I went to the West Bank when I was 18. It was during the second intifadah when the tensions in the world and the pulling apart of my own family along political lines drew me to want to see for myself what the truth of the situation was. I ended up working with the International Solidarity Movement in the Occupied Territories, supporting Palestinian led non-violent direct action, documenting human rights violations and doing accompaniment work.
Here is a piece of writing from that time read aloud at an Ashland open mic with my friend Nick Kruger backing me up on guitar. I share this story because it is my experience, because it is part of my own healing to creatively express what I saw and because it is part of my prayer that all beings be free from suffering and that all beings find peace.
Read the full transcripts below:
Photo Credit: Eloise Bollack.
‘You must be poor,’ they said pinching my stickley arms, poking my sides to feel my ribs. ‘No husband and already 18,’ they clucked, fingering my naked ears, my bare hands. ‘Yes a very poor family and you must be the youngest daughter. No gold, not even a stitch of wealth on your skinny frame!’
We sat on the carpet outside the cave, brushing the dirt from shorn lamb’s wool, two matriarchs and a young woman who had just married into the family working especially hard. Most of the children worked and went to school in town during the week. The old men were out in the field shepherding the sheep and goats.
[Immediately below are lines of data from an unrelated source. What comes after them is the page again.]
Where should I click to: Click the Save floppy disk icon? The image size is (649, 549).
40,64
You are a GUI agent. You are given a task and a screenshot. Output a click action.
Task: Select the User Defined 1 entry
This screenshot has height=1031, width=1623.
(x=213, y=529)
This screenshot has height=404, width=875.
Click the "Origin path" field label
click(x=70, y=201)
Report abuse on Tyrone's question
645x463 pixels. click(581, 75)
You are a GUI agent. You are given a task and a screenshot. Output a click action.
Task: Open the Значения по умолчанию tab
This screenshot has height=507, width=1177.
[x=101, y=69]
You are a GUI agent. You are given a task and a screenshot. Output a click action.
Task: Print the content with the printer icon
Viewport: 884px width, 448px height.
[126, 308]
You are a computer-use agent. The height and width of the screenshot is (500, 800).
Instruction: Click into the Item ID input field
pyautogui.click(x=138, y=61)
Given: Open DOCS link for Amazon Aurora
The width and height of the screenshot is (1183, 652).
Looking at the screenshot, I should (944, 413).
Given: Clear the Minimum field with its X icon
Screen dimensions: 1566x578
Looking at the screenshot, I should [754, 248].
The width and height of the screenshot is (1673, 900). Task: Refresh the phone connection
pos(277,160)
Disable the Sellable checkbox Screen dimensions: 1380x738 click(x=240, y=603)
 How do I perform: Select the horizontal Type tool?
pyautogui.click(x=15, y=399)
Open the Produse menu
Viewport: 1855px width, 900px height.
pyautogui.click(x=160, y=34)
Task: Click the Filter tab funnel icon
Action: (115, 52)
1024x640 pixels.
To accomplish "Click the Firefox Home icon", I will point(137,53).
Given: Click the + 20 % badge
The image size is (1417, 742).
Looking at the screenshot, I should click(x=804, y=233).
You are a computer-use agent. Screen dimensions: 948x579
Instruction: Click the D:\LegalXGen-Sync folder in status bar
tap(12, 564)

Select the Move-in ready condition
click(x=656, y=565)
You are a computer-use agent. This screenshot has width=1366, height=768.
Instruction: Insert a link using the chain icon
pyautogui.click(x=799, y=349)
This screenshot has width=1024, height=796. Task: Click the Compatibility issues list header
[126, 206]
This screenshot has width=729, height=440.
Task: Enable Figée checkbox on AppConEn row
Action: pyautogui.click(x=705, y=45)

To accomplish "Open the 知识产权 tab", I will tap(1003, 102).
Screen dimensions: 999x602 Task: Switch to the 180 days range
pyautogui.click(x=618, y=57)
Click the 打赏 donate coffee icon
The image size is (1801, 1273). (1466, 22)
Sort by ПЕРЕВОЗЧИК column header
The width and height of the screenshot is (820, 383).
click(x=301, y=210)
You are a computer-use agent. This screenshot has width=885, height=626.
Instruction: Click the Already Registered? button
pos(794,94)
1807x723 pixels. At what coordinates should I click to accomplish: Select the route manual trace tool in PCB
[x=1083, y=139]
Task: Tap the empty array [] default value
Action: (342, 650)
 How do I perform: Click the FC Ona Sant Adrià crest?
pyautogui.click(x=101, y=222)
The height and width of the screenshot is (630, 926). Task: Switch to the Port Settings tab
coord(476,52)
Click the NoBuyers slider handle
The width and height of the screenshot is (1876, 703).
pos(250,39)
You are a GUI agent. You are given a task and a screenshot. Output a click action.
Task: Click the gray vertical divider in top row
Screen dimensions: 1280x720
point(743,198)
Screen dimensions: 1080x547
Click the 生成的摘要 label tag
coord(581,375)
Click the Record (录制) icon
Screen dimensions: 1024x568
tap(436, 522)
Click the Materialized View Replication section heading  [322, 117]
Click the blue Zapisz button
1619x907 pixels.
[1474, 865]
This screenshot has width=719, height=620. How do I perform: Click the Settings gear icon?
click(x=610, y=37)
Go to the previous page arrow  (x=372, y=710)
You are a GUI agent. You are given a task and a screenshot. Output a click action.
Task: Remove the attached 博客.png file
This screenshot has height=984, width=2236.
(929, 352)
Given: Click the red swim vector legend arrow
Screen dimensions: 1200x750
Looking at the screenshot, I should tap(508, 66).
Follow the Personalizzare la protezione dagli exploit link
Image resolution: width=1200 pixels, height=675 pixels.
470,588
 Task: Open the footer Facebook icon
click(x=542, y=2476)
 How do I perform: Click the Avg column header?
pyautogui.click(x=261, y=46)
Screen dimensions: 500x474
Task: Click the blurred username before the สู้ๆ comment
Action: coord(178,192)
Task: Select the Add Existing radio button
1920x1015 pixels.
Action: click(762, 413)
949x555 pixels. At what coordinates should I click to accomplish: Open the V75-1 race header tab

These women with their beautiful kohl round eyes, looked out at me with pity from the moon of their headscarves. ‘Because your family does not love you, you must marry a man only if he gives you gold, only if he is willing to take care of you.’ ‘Yes,’ I said sincerely, sadly smiling to think of the high school boyfriend who had given me a pastrami sandwich for my birthday. Gold indeed.
The caves were so much more homey and beautiful than I thought they would be. Worn carpets brightening the floors, lounging pillows, fires crackling, cooking smells. Bright copper teapots pouring sweet, milky tea into bright copper cups. The big family sharing meals ornamented with raucous, impassioned conversations and intense debates. I tried to follow, sewing together understanding between my minuscule Arabic with their grandiose hand gestures. Most nights they talked about how the micro-buses had raised the fare to get to town by two shekels, fifty cents. They were outraged and enjoyed the outrage; no one wanted to let it go.
I love them all instantly. Their life of rising at dawn, working through the day, coming together warmly in the sunsetting evening. Rocked to sleep early in the night, before being swallowed up by the all-consuming dark.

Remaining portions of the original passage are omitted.